Permasalahan gizi sekarang sudah masuk dalam permasalahan gizi ganda, yang
artinya bahwa masalah gizi buruk belumlah teratasi namun sudah muncul masalah lagi yaitu
kelebihan gizi. Obesitas merupakan suatu kondisi ketidakseimbangan antara tinggi badan dan
berat badan akibat jumlah jaringan lemak tubuh yang berlebihan, umumnya ditimbun dalam
jaringan subkutan, sekitar organ tubuh dan kadang terjadi infiltrasi ke dalam organ tubuh.
Obesitas terdiri dari 2 macam yaitu obesitas umum dan obesitas sentral/abdominal. Obesitas
sentral merupakan salah satu jenis obesitas yang menggambarkan distribusi lemak didaerah
abdomen yang dinilai dari ukuran lingkar pinggang (Waist Circumference) yaitu > 90 cm
untuk laki laki dan >80 cm untuk wanita (Ramachandran 2010 dalam Wiardani dan
Kusumajaya 2018).

Seorang karyawan yang mengalami obesitas karena tidak melakukan olahraga secara
rutin. Aktivitas fisik secara teratur bermafaat untuk mengatur berat badan serta menguatkan
system jaringan dan pembuluh darah. Pekerjaan lapangan atau tidak, hal ini menyebabkan
sedikitnya kesempatan untuk melakukan olahraga walaupun perusahaan telah menyediakan
fasilititas olahraga.

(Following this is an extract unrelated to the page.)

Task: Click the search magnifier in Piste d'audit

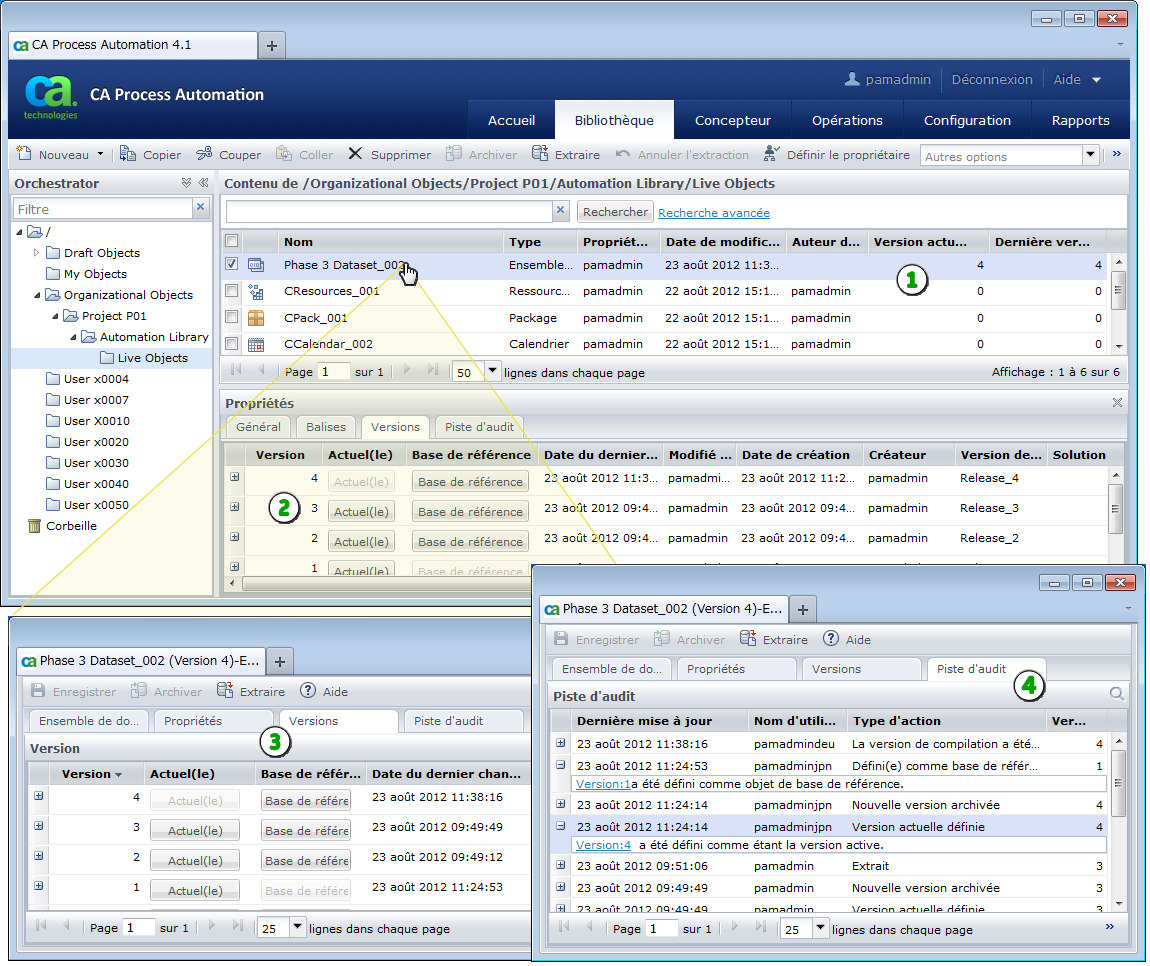Action: coord(1116,694)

Berdasarkan jadwal kerja, ada pekerja yang pulang setiap sore hari serta
pekerja dengan jadwal kerja 5 hari dan 14 hari. Hal ini tentunya dapat memengaruhi aktivitas
fisik khususnya kebiasaan olahraga yang dilakukan. Kebiasaan penduduk Indonesia dalam
mengonsumsi karbohidrat memang sangat tinggi. Di negara berkembang, sebesar 80% total
energi berasal dari sumber karbohidrat, sedangkan untuk negara maju umumnya kontribusi
karbohidrat hanya sekitar 50% energi total sehingga karbohidrat memiliki peran yang sangat
penting dalam terjadinya obesitas. asupan asupan lemak lebih menandakan bahwa menu
makanan yang disediakan oleh katering adalah menu makanan tinggi lemak khususnya lemak
hewani. Jika dalam perusahaan menyediakan makanan berupa catering yang sehat tentu akan
memudahkan para karyawan mengakses makanan sehat dan bergizi. Hal tersebut juga yang
masih menjadi penghalang gizi kerja di Indonesia.

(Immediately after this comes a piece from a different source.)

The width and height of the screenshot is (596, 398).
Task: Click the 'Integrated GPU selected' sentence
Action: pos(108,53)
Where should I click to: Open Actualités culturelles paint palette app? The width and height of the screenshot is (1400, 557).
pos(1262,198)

Prinsip penyelenggarakan makan belum sepenuhnya memenuhi. Kita dapat melihat
contoh yang diberikan pada Google NYC yang berinvestasi pada Kesehatan dan
produktivitas. Manfaat menyediakan makanan bagi pekerja di antaranya adalah memperbaiki
status gizi pekerja, meningkatkan kecepatan dan ketelitian dalam bekerja, menghindari waktu
istirahat curian, mencegah kehilangan waktu kerja karena absensi sakit, dan memberikan
keuntungan bagi perusahaan dalam efisiensi penggunaan biaya tertentu serta peningkatan
produktivitas kerja. Disana tidak hanya memberikan makan siang melainkan fasilitas yang
memadai. Menyediakan layanan grab and go untuk karyawan yang terburu-buru untuk
makan. Proses pengolahan makanan juga sangat hygiene dilakukan oleh ahlinya.

Selain itu, pemberian edukasi terkait pentingnya gizi bagi pekerja pun sangat
diperlukan untuk menunjang seluruh upaya-upaya lainnya, karena bagaimana pun kontrol
terhadap pola makan pekerja akan kembali pada diri mereka masing-masing, dan melalui
edukasi lah salah satu metode yang bisa digunakan untuk meningkatkan kesadaran dan
kepedulian mereka terhadap hal tersebut.